TEXT TO READ:
------
More generally, public understanding and confidence will be key to realising the benefits of self-driving vehicles. It is vital that we have clarity and consistency across Great Britain about how these vehicles can be used and what individual responsibilities there are. I am interested to know the position of the hon. Member for Paisley and Renfrewshire North and the Scottish Government on that. We think that the first recommendation of the Scottish Law Commission, and of the Law Commission for England and Wales, was that as the public would not be able to understand different and partial immunities based on distinctions between devolved and reserved laws in different parts of the country, there should be the same rules for user-in-charge immunity when crossing the border from Scotland to England, so that drivers do not unintentionally break a law as they do so.
The Minister is making a point that is central to the Government’s argument, but we have devolution. We already have different rules in Scotland, such as on blood alcohol levels in drink-driving. The clause could perhaps lead to different tiers of parking fines or bus lane infringements between automated and regular cars, because the Scottish Government saw fit to have a different level of fine for a regularly driven car, as opposed to a user in charge. That is a fairly minor example, but there are a number where there could be differences across the UK without co-operation. It already happens.
Absolutely, and that is why there is some devolved legislation in this area, but we think it is important that, when someone is using a self-driving car in user-in-charge mode, they do not unintentionally break the law by crossing from one side of the border to the other because there are different applications of the law just within the user-in-charge mode.
To go back to my example of the different drink-driving rules, there could be somebody in a pub just south of the border whose route home takes him across the border into Scotland. He could be within the law with 70 mg of blood in his alcohol—no, the other way around; that is another board game entirely! He could be within the law with 70 mg of alcohol in his blood south of the border but, by driving over the border, he would be driving illegally in Scotland. That inconsistency already exists, so I do not understand why the Minister wants to fix the problem in this legislation and on this specific issue. Devolution is there for a reason.
As I said, this was discussed at considerable length by the Scottish Law Commission and the Law Commission of England and Wales. They thought that understanding of user-in-charge mode and immunity would be very difficult to get across to the public if the rules varied as they drove around Great Britain. The Government agree that it is good to have consistency on these rules. The interaction on devolved matters is incidental and very limited. It is only about immunity for the user-in-charge mode; it does not apply to anything else, such as the volume of alcohol in someone’s blood as they drive across the border. We think it would create confusion and that would be detrimental to all.
Ultimately, we absolutely respect devolution. We do not support the amendments, because we think they would cause confusion and detriment, but I am very happy to meet both the hon. Member for Paisley and Renfrewshire North—I said that on Second Reading; unfortunately, we did not manage to arrange a meeting before Committee stage—and the Cabinet Secretary for Transport so that we can work out a way forward.
------
SUPPLIED MATERIAL:
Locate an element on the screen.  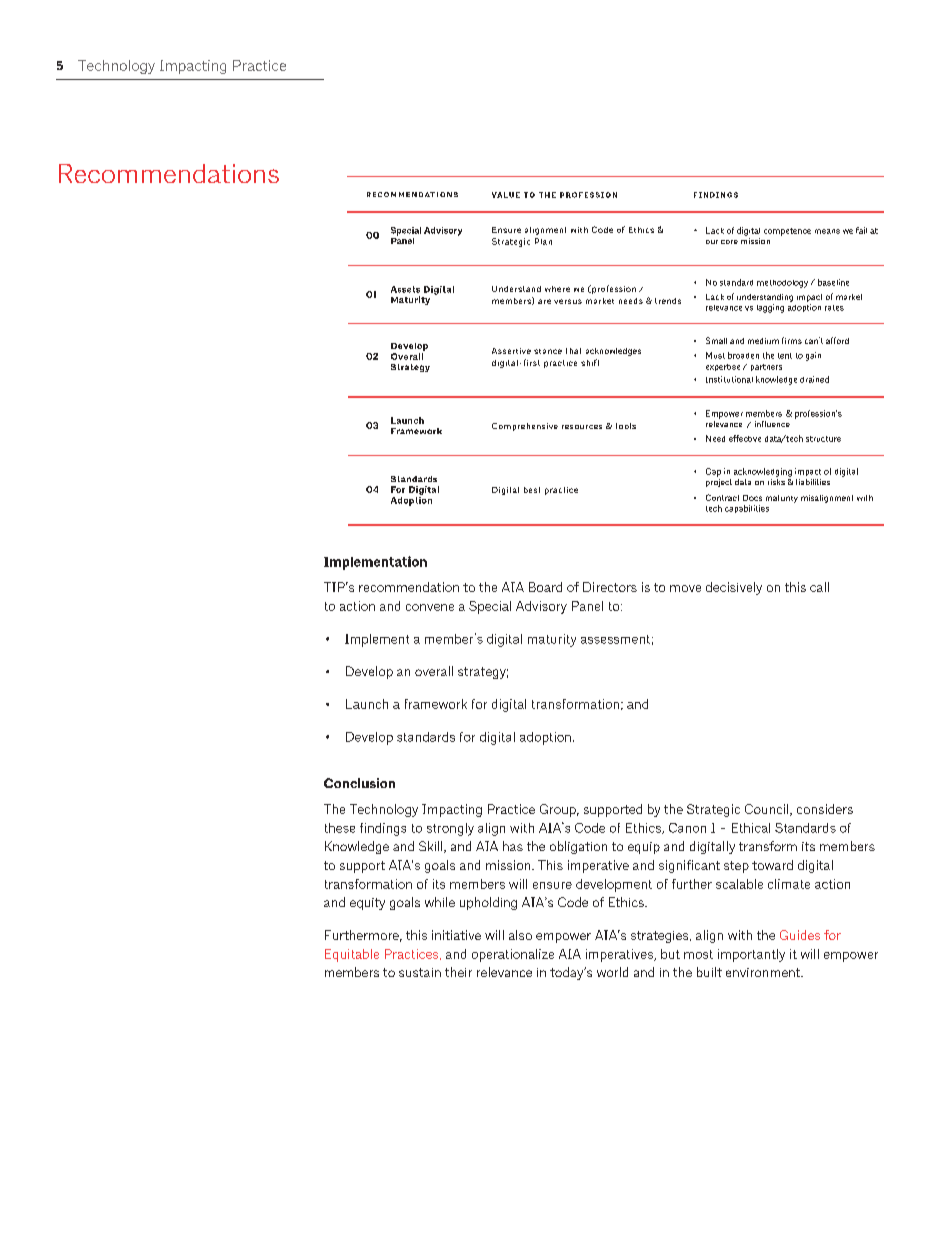
call is located at coordinates (819, 587).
------
DIRECTIONS FOR THIS TASK: Continue the parliamentary debate on self-driving vehicles and the cross-border rules, picking up after its final sentence.

TASK RESULT:
It is a pleasure to serve under your chairmanship, Sir George. I wonder if the Minister can clarify something, because it is not just on the Opposition side of the Committee that there are concerns about the use of delegated powers by the Secretary of State. Indeed, the Delegated Powers and Regulatory Reform Committee produced a report that identified clause 50 as an example of a Henry VIII power, so is it unreasonable to seek an assurance from the Minister? I served on the High Speed Rail (Crewe - Manchester) Bill Committee with Mr Vickers, who chaired this morning’s sitting, and we regularly sought assurances or undertakings. There is a difference. A statutory undertaking would probably be in the Bill about a particular action, but the Minister gave an assurance to my colleague the hon. Member for Paisley and Renfrewshire North earlier that there would be the necessary consultations with the devolved Administrations. In what circumstances would these powers be used in the event that there was no agreement about a particular measure in relation to the user in charge?
On the first part of the hon. Gentleman’s question, the reason for these powers is that there are thousands of different traffic offences, and they are all designed for cars with a human driver who is responsible. In moving to user-in-charge mode, we are making sure that the user in charge has immunity of some form, because it is the software that is in control of the car, not them. If we did not do it this way, we would have to change thousands of pieces of legislation. That simply would not be possible, and it would not be possible to go ahead with user-in-charge-mode immunity.
I am grateful to the Minister for giving way again; it is important to clarify this. That seems absolutely reasonable, but why can he and his Department not have these discussions with their counterparts in the Scottish Parliament, the Welsh Assembly and the Northern Ireland Executive in advance? Why does the measure have to be imposed as a Henry VIII power and then subsequently consulted on? That is not consultation, is it? I do not know what to call it. It is an—
As I said at the beginning, we think the question of the user-in-charge immunity—and this is all it is about—is a reserved matter under the Scotland Act 1998. That is our position and our legal advice— I have been through this with lawyers a few times. We respect devolution and do not want to create any changes to the balance there. The hon. Member for Easington asked why we had not talked to the Scottish Government, but we have. Officials have had lots of talks, I have had exchanges of letters, and I have already given a commitment that I am very happy to meet the Cabinet Secretary for Transport to go through this in more detail.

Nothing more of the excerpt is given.